**Extract provided**
# wpa_supplicant & ipw3945

## menschmeier

Hi,

I am trying to improve the behavior of my wlan.

Very often when I booting the wlan stays down, and I got errors like:

 *Quote:*   

> ...
> 
>  *   Wireless radio has been killed for interface eth1   
> 
> ...

 

or  *Quote:*   

> ...
> 
> Error for wireless request "Set ESSID" (8B1A) :
> 
>     SET failed on device eth1 ; No such device.
> ...

 

The /etc/init.d/net.eth1 script is not able to start the device. Instead I have to kill the daemon, unload and load ipw3945, doing some iwconfig stuff .... to start the device.

This happend only sometimes, not always, but about 50%.

So I hoped wpa_supplicant does improve this. So I emerged net-wireless/wpa_supplicant and changed /etc/conf.d/net to

 *Quote:*   

> modules=( "wpa_supplicant" )
> 
> #wpa_supplicant_eth1="-Dipw3945" I have to remove this line to avoid an error saying module not found
> 
> config_eth0=( "192.168.1.33/24" )

**Exercise tasks**
1. In the forum post about wpa_supplicant and ipw3945, list the manual steps the poster says they must take to start the device when the net.eth1 script fails.
2. Pick up the forum post about wpa_supplicant and ipw3945 right after its last line and write what comes next.

**Collected data**
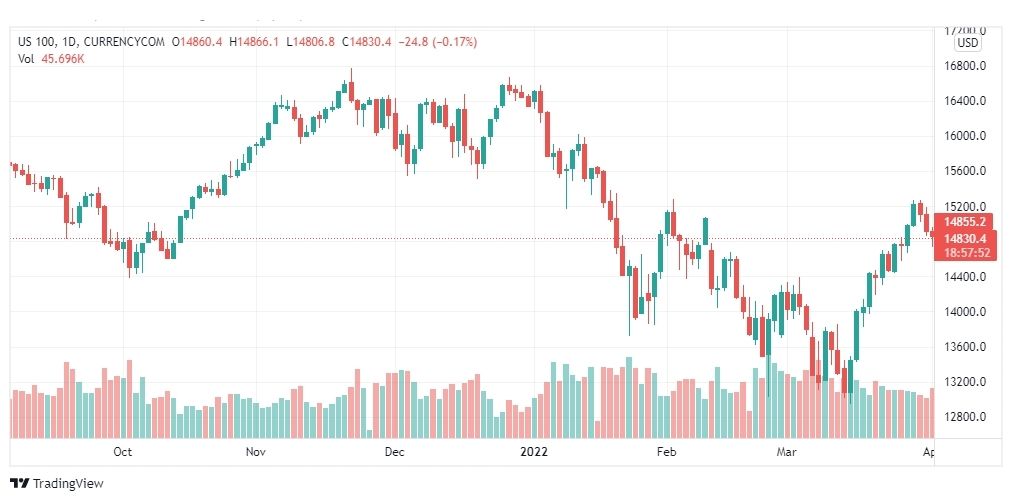This screenshot has width=1012, height=501.
Task: Click the close value C14830.4 in legend
Action: pos(369,42)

**Task results**
1.
- Kill the daemon
- Unload ipw3945
- Load ipw3945
- Do some iwconfig stuff

2.
> ...

 

and /etc/wpa_supplicant/wpa_supplicant.conf to:

 *Quote:*   

> network={
> 
>         ssid="myessid"
> 
>         psk="mypasswd"
> ...

 

The problem is the config of the driver, wpa_supplicant says:

 *Quote:*   

> ## /etc/init.d/net.eth1 restart
> 
>  * Starting eth1
> 
>  *   Wireless radio has been killed for interface eth1
> ...

 

What do I have done wrong?

menschmeier

----------

## jsfan

I can't tell you what you do wrong. However, I can tell you that your problem is completely unaffected by wpa_supplicant.

I also get the error about the wireless having been killed and sometimes a few tries will help. In fact I usually get this error on first

attempt, on second attempt it will tell me that my driver cannot scan for APs and on third it will connect.

Sometimes I have to unload and reload the ipw3945 (the daemon gets restarted anyway in recent versions).

The errors you see when restarting a device that uses wpa_supplicant are the same as mine. Only unloading and

reloading ipw3945 helps but this will already restart wpa_supplicant, too, so that I never have to start net.eth0

(for me it is eth0), anyway.

One thing I can help you with, however. There is not driver ipw3945 in wpa_supplicant. You have to use -Dwext .

About the killed wireless, my impression is that this only happens when the signal quality is low. With good signal quality

I seem to have this problem a lot less.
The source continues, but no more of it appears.